Les Parisiens n'aimaient pas les Anglais et ils les enduraient à grand'peine. Quand, après les funérailles du feu roi Charles VI, le duc de Bedford fit porter devant lui l'épée du roi de France, le peuple murmura[134]. Mais il faut souffrir ce qu'on ne peut empêcher. Si les Parisiens n'aimaient pas les Anglais, ils admiraient le duc Philippe, seigneur de bonne mine et le plus riche prince de la chrétienté. Pour ce qui était du petit roi de Bourges, de triste figure et pauvre, véhémentement soupçonné de félonie à Montereau, il n'avait rien pour plaire; on le méprisait et ses partisans inspiraient l'épouvante et l'horreur. Depuis dix ans ils faisaient des courses autour de la ville, rançonnant et pillant. Sans doute, les Anglais et les Bourguignons n'en usaient pas d'une autre manière. Lorsqu'au mois d'août 1423 le duc Philippe vint à Paris, ses hommes d'armes ravagèrent toutes les cultures aux alentours, et c'étaient des amis et des alliés. Mais ils ne firent que passer[135]; les Armagnacs battaient sans cesse les campagnes, ils volaient sempiternellement tout ce qu'ils trouvaient, incendiaient les granges et les églises, tuaient femmes et enfants, violaient pucelles et religieuses, pendaient les hommes par les pouces. En 1420, ils se jetèrent comme diables déchaînés sur le village de Champigny et brûlèrent à la fois avoine, blé, brebis, vaches, bœufs, enfants et femmes. Ils firent de même et pis encore à Croissy[136]. Un clerc disait que par eux plus de chrétiens avaient été martyrisés que par Maximien et Dioclétien[137].
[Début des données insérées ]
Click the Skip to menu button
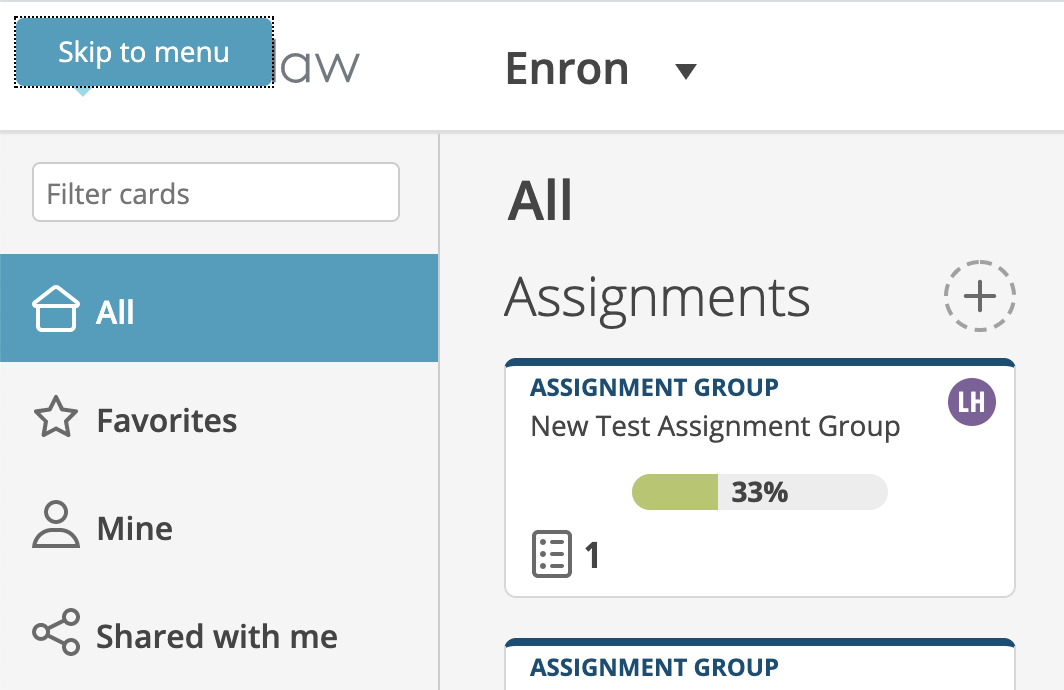This screenshot has height=690, width=1064. [x=144, y=52]
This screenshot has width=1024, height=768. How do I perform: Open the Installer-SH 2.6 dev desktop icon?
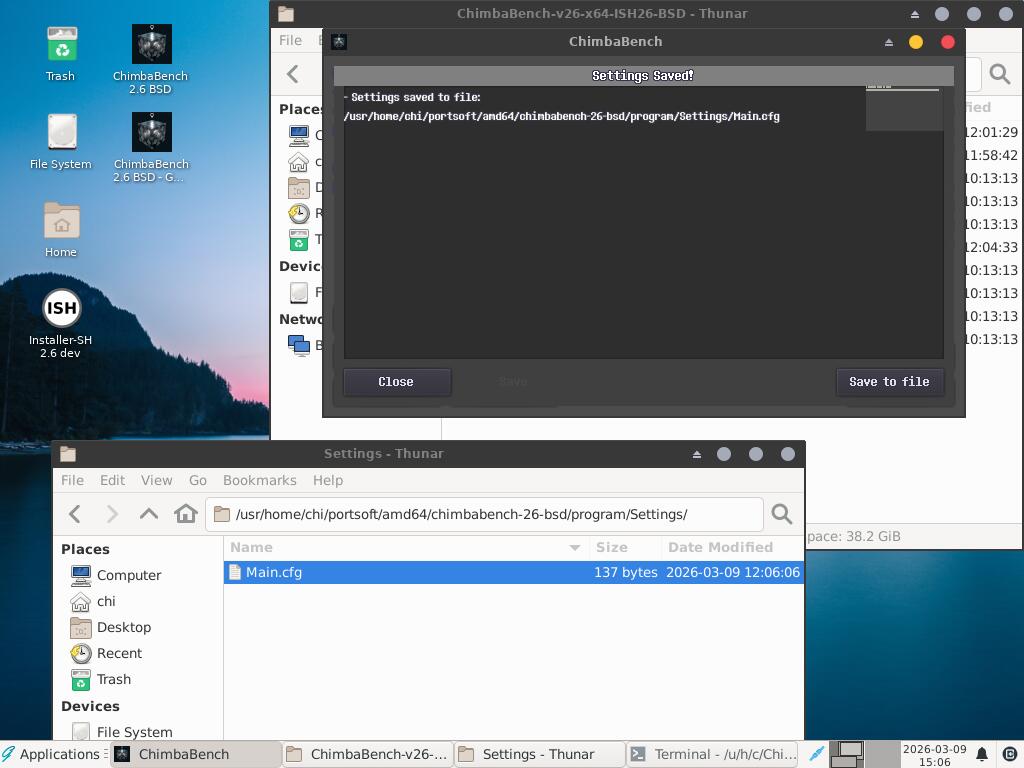point(61,309)
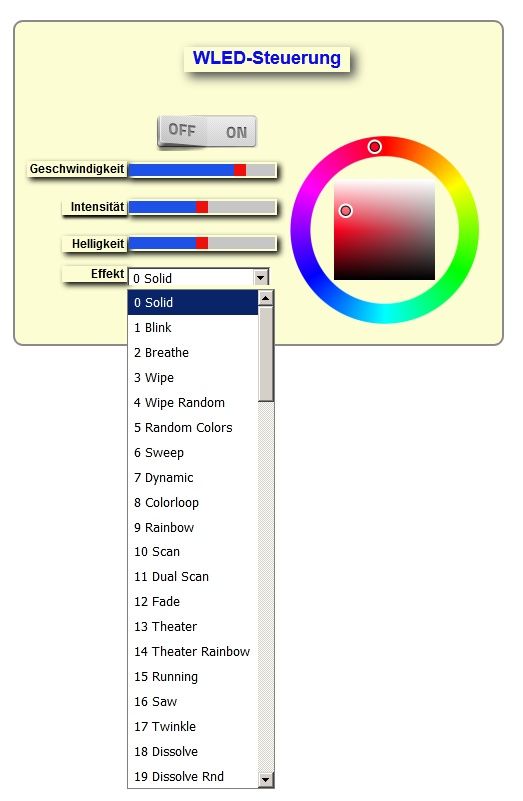Pick 12 Fade from effect list
This screenshot has width=523, height=801.
pos(193,602)
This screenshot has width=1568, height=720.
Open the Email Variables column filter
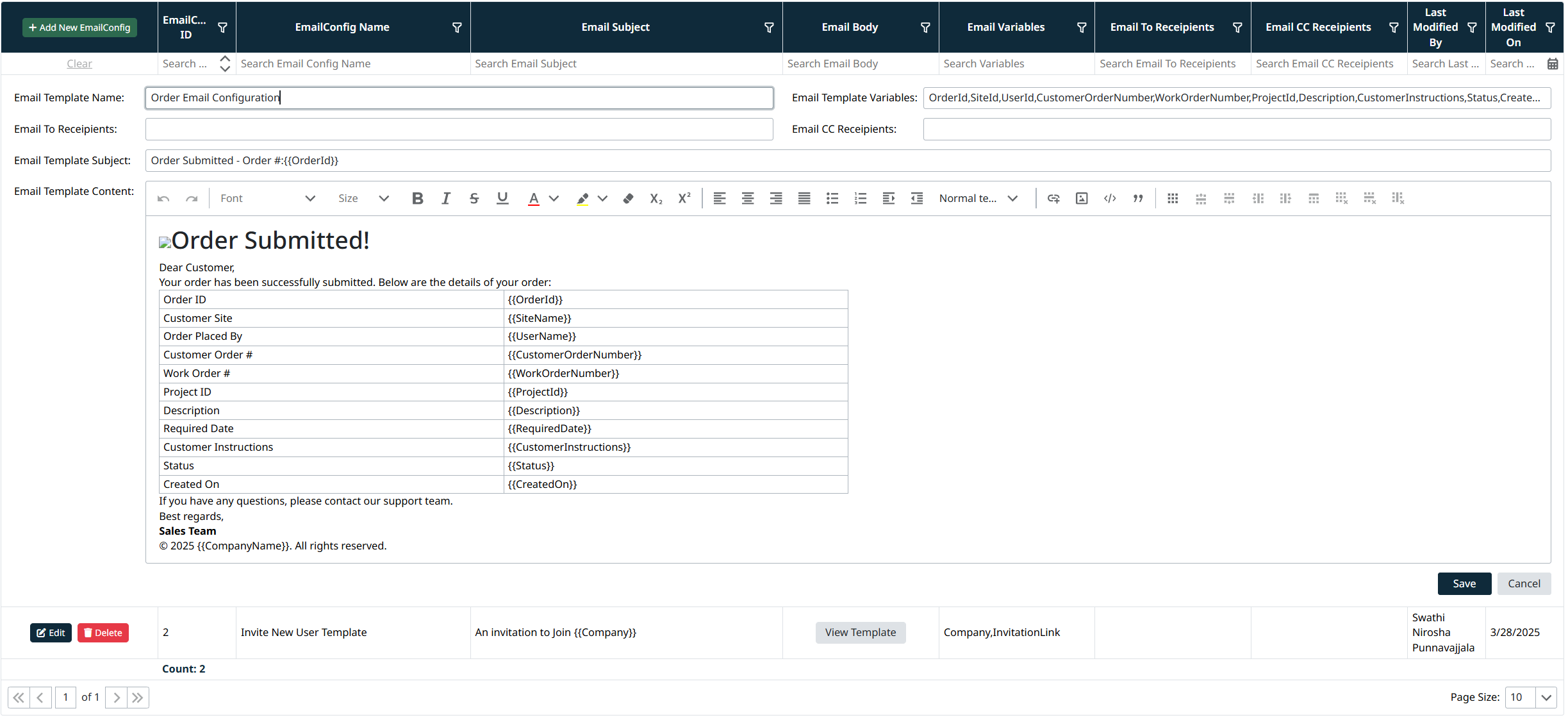point(1082,28)
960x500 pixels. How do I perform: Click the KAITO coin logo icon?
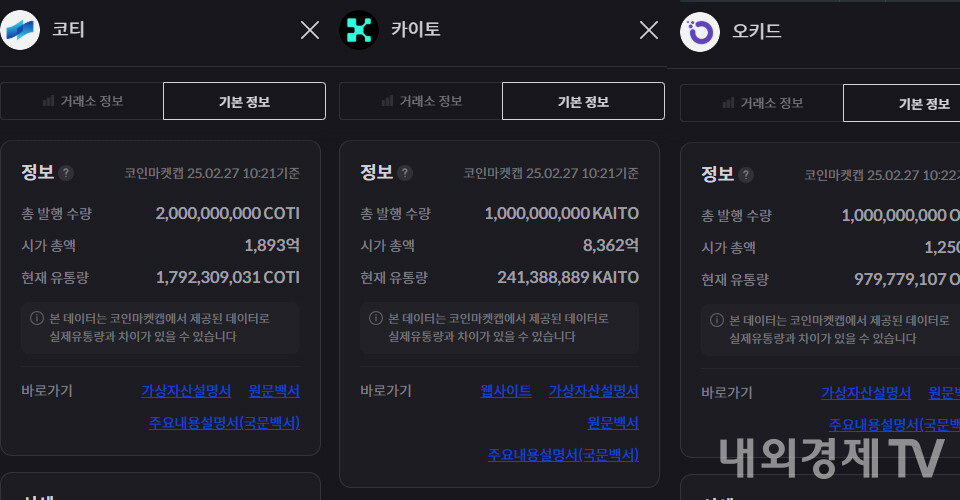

On aurait pu toutefois, en 1429, découvrir dans la ville des partisans du dauphin, et même un assez grand nombre. Madame Christine de Pisan, très attachée à la maison de Valois, disait: «Il y a dans Paris beaucoup de mauvais. Il y a aussi beaucoup de bons, fidèles à leur roi. Mais ils n'osent parler[138]
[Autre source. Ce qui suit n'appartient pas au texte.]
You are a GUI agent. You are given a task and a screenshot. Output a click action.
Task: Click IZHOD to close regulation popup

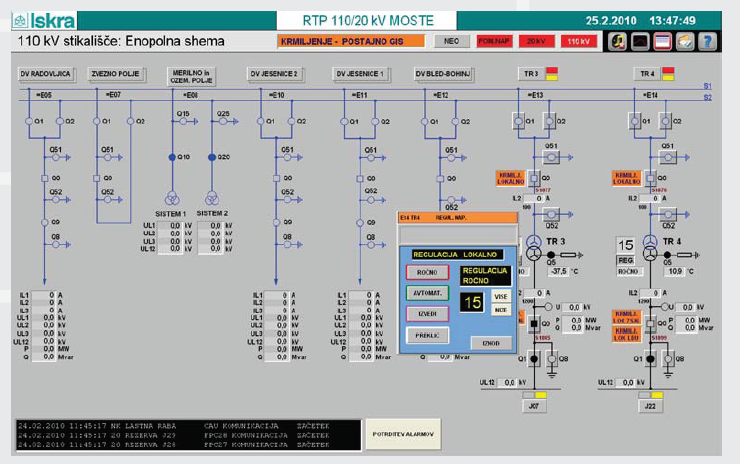coord(490,343)
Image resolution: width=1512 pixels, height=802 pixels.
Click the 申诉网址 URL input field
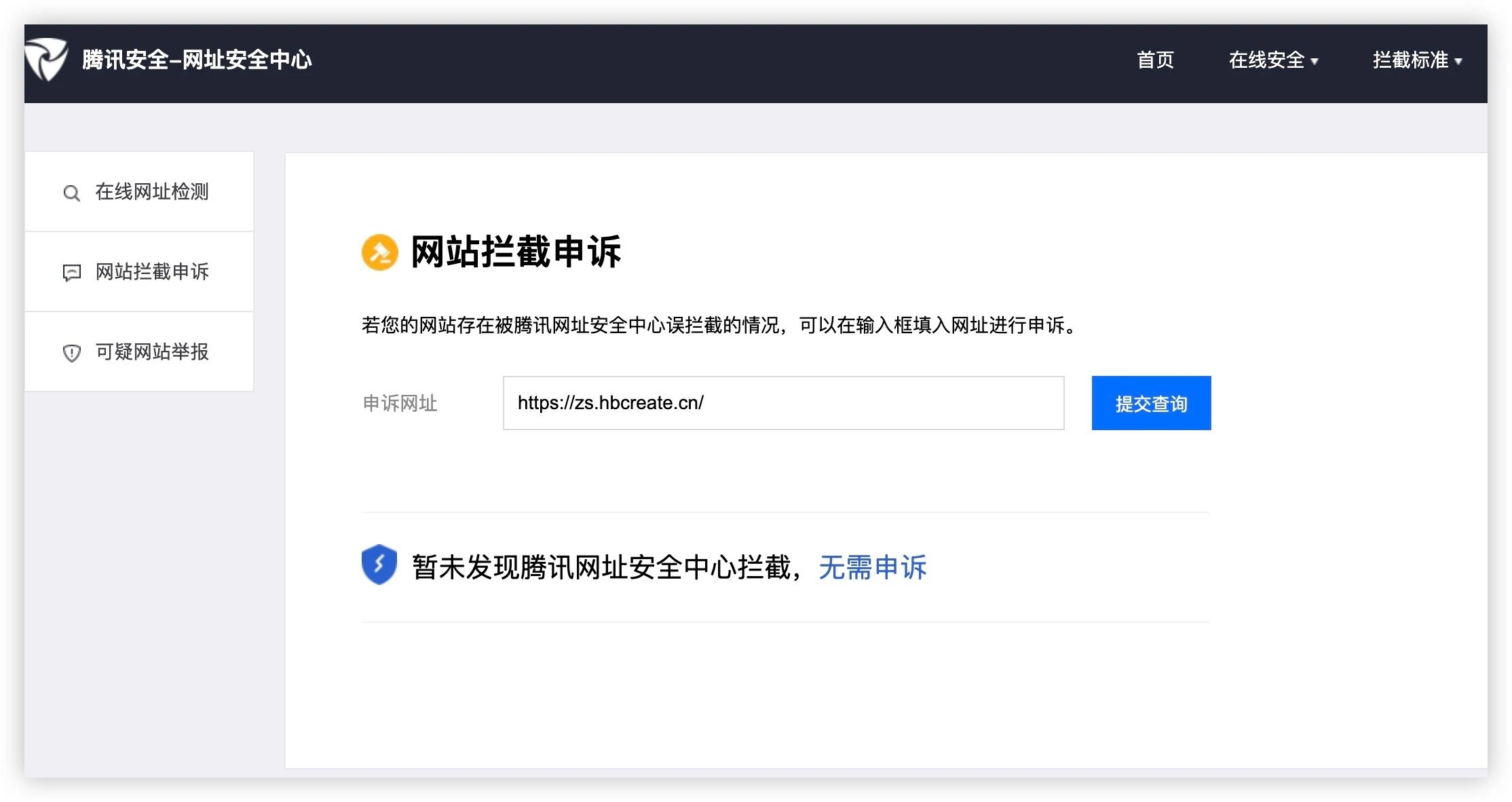(x=783, y=403)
Il se trouvait dans le parlement, au su de tout le monde, et jusque dans le chapitre de Notre-Dame, des gens qui avaient des intelligences avec les Armagnacs[139].
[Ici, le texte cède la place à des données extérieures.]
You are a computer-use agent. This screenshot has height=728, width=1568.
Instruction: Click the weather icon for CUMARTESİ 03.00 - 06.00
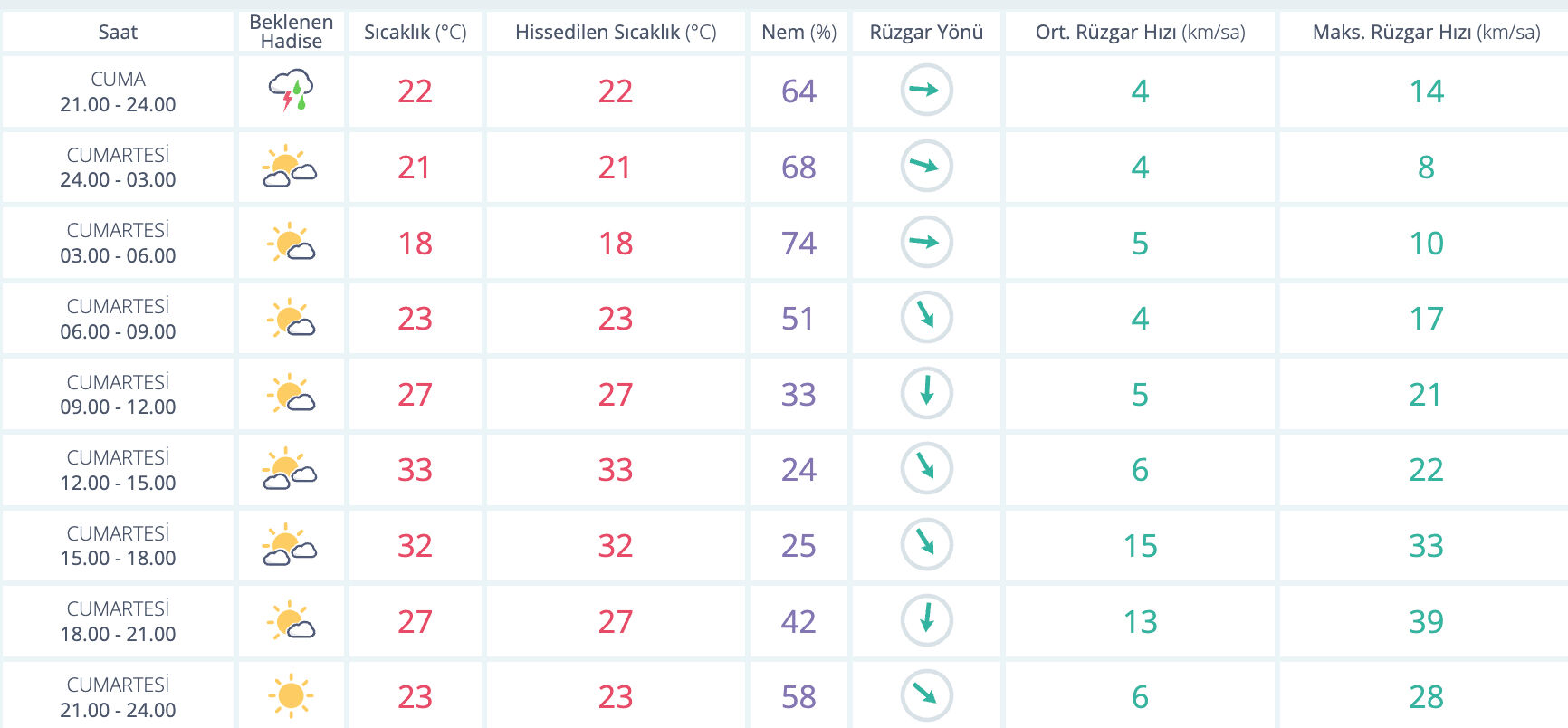[x=291, y=243]
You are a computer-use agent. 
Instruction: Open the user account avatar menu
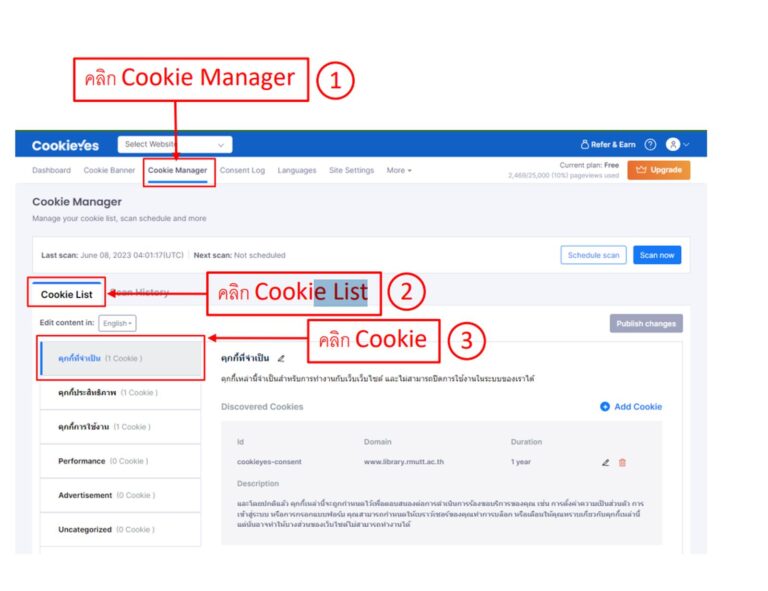click(x=677, y=144)
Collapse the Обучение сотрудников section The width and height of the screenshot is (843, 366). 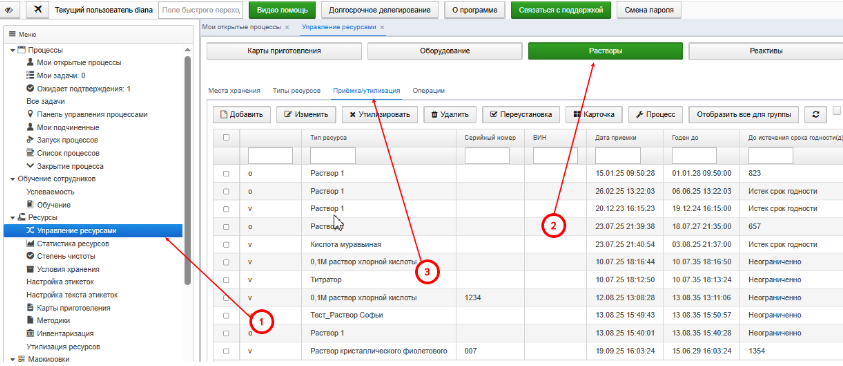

Ces terribles Armagnacs, au lendemain de leur victoire de Patay, n'avaient qu'à marcher tout de suite sur la ville pour la prendre. On s'attendait à ce qu'ils y entrassent un jour ou l'autre. Le Régent la leur abandonnait d'avance. Il alla s'enfermer dans son château de Vincennes avec le peu d'hommes qui lui restaient[140]. Trois jours après la déconfiture des Anglais, le mardi devant la Saint-Jean, grand émoi dans la ville. On disait: «Les Armagnacs entreront cette nuit.» Pendant ce temps, les Armagnacs attendaient à Orléans l'ordre de se rassembler à Gien pour gagner ensuite Auxerre. À cette nouvelle le duc de Bedford dut pousser un grand soupir de soulagement; et tout aussitôt il s'occupa de pourvoir à la défense de Paris et à la sûreté de la Normandie[141].

La première émotion passée, la grand'ville redevenait de cœur, sinon anglaise (elle ne l'avait jamais été), du moins bourguignonne. Son prévôt, messire Simon Morhier, qui avait fait une terrible occision de Français, le jour des Harengs, tenait ferme pour le Léopard[142]. Au contraire, on soupçonnait l'échevinage de tendre volontiers l'oreille aux propositions du roi Charles. Le 12 juillet, les Parisiens élurent un nouveau corps de ville composé des plus zélés Bourguignons qui se pussent trouver dans le négoce et le change. Ils désignèrent comme prévôt des marchands l'argentier Guillaume Sanguin, à qui le duc de Bourgogne devait plus de sept mille livres tournois et qui avait en garde les joyaux du Régent[143]. Ce changement s'opérait au plus grand dommage du roi Charles qui, pour reprendre ses bonnes villes, préférait la douceur à la violence et comptait beaucoup plus sur un accord avec les bourgeois que sur les pierres de ses canons.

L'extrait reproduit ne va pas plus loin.